Abithana Chintamani
- Author: A. Singaravelu Mudaliar
- Language: Tamil
- Genre: Encyclopedia
- Publication date: 1899
- Publication place: India

= Abithana Chintamani =

Encyclopedia on Tamil literature

Abithana Chintamani is an encyclopedia in Tamil language written by A. Singaravelu Mudaliar (1855 - 28 January 1931). It was the first comprehensive encyclopedia in the Tamil literature domain. The first edition, which contains a recommendation dated 1899 by V. Kanakasabai Pillai, published in 1910 and contained 1050 pages. The second edition, containing 1634 pages and includes a preface by the author's son, was published posthumously in 1934 and is available in reprinted form.

==History==
On 14 September 1901, the Fourth Tamil Sangam, an academy dedicated to the Tamil language, was established in Madurai. It was founded by Pandithurai Thevar of the royal family of Sethupathis of Ramanathapuram. Thevar was seeking to publish an encyclopedia of Tamil literature. Meanwhile, Singaravelu Mudaliyar, a Tamil pandit working at Pachaiyappa's College, Chennai had completed such a work, but had difficulties finding a publisher. Pandithurai Thevar, upon learning about the manuscript, financially supported its publication.
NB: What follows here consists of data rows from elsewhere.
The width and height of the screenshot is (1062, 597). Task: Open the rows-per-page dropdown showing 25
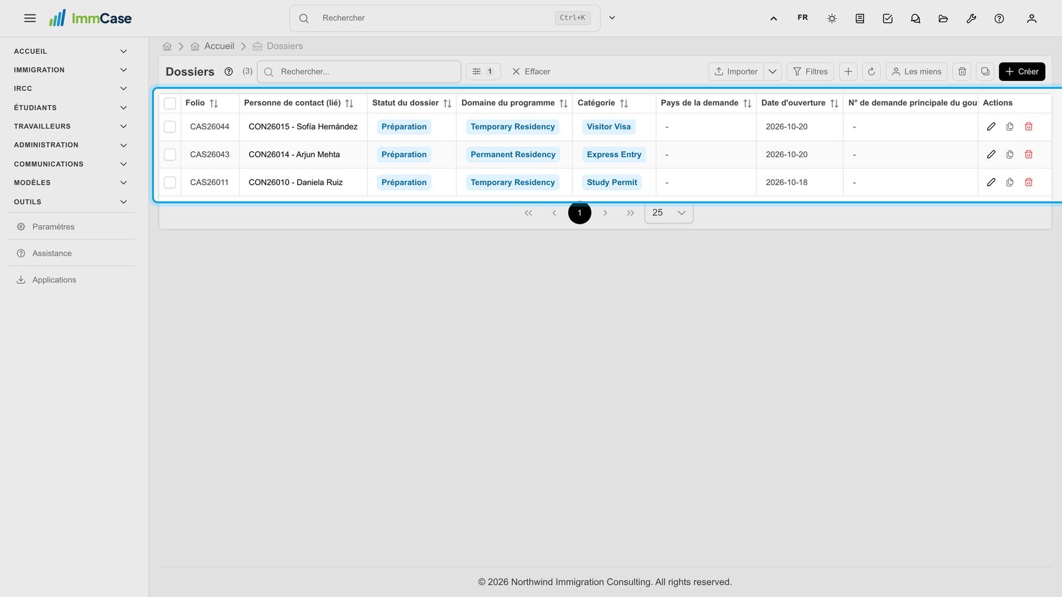(x=668, y=213)
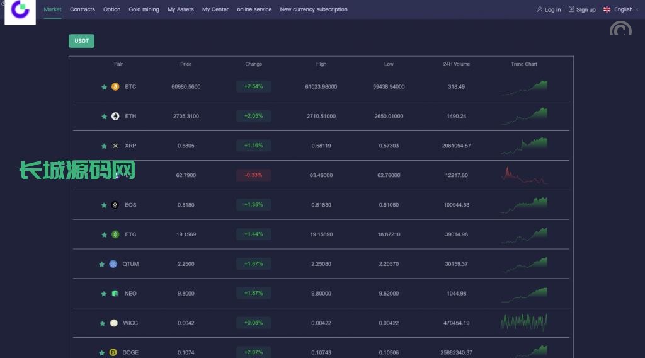Click the site logo in the header
Image resolution: width=645 pixels, height=358 pixels.
(20, 11)
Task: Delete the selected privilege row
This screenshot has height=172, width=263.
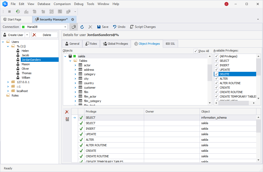Action: click(x=67, y=112)
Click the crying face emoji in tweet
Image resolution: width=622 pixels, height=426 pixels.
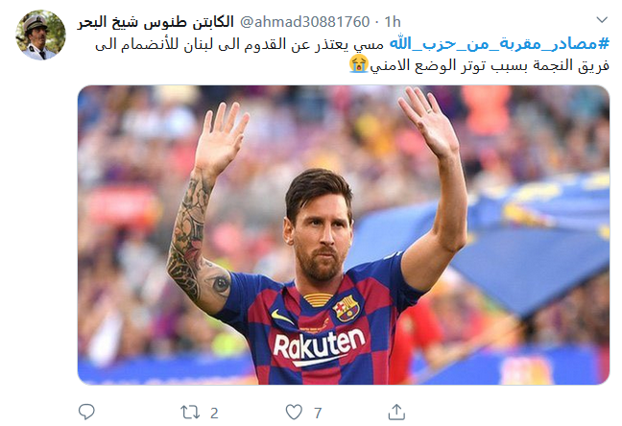(x=359, y=64)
In the preface, Singaravelu Mudaliyar says:

After the completion of this work, as my income as a Tamil Pandit was not sufficient to publish this elaborate work, I showed the manuscript copies of the work to many wealthy and educated gentlemen in Madras, who simply stated, without offering any help, that the publication would cost much. Then I thought of publishing it in monthly parts and to that effect published leaflets with specimen pages of my book. As very few joined as subscribers and as I feared that my attempt would be a failure, I gave up the idea.

While I was dejected and disheartened, one of my leaflets reached the hands of Sriman Pandithoraisamy Thevar, the President-Founder of Madura Tamil Sangam and Zamindar of Palavanatham, Ramnad. He came to Madras, looked into some portions of the book, and kindly consented to publish this work.

I shall not expatiate on the various troubles and difficulties that I have undergone in writing and publishing this work. The merit of this work is left to the judgement of those who may consult it as a book of reference whenever difficulties present themselves to them. My thanks are due to those gentlemen who have rendered me invaluable help with informations and with books and especially to Sriman Pandithoraisamy Thevar who has rendered me timely help in undertaking to publish this elaborate work. I wish him prosperity and success.